AI Didn’t Sway the Election, but it Deepened the Partisan Divide
17:43 JST, November 10, 2024
This was the year that artificial intelligence was expected to wreak havoc on elections.
For two years, experts from D.C. to Silicon Valley warned that rapid advances in the technology would turbocharge misinformation, propaganda and hate speech. That, they worried, could undermine the democratic process and possibly skew the outcome of the presidential election.
Those worst fears haven’t been realized – but other fears have been. AI seems to have done less to shape how people voted and far more to erode their faith in reality. The new tool of partisan propaganda amplified satire, false political narratives and hate speech to entrench partisan beliefs rather than change minds, according to interviews and data from misinformation analysts and AI experts.
In a report shared with The Washington Post ahead of its publication Saturday, researchers at the Institute for Strategic Dialogue (ISD) found that the rapid increase in AI-generated content has created “a fundamentally polluted information ecosystem” in which voters increasingly struggle to distinguish what’s artificial from what’s real.
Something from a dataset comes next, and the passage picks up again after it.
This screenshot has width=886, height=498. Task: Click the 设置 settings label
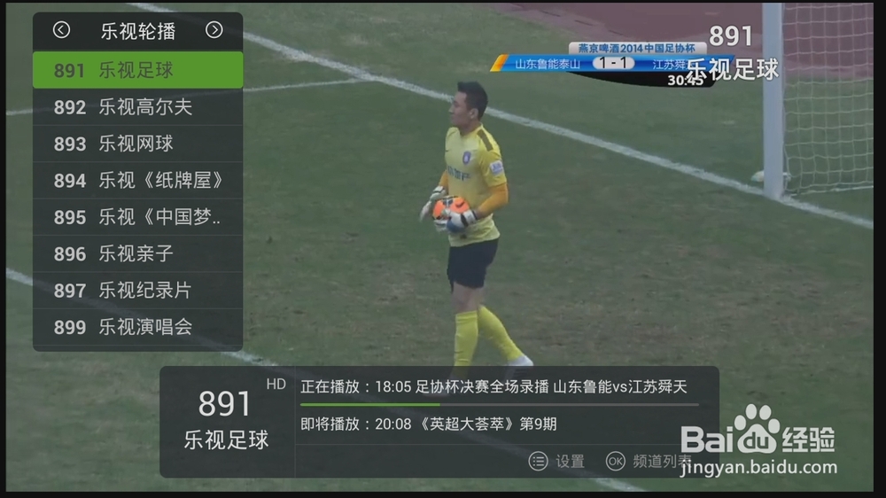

“Did AI change the election? No,” said Hany Farid, a professor at the University of California at Berkeley who studies digital propaganda and misinformation. “But as a society now, we’re living in an alternate reality. … We’re disagreeing on if two-plus-two is four.”
The social media platform X, whose owner Elon Musk went all-in in backing Donald Trump’s campaign, also cemented its role as a place where AI content can circulate without guardrails.
As Trump prepares to enter office, experts said that AI, especially on X, may provide his supporters with a creative medium to foster community and an acceptance of controversial policy positions, such as mass deportations or abortion bans. AI-generated fakes, they said, will probably help influencers spread false narratives on loosely regulated social media platforms and bolster the partisan beliefs of millions of people.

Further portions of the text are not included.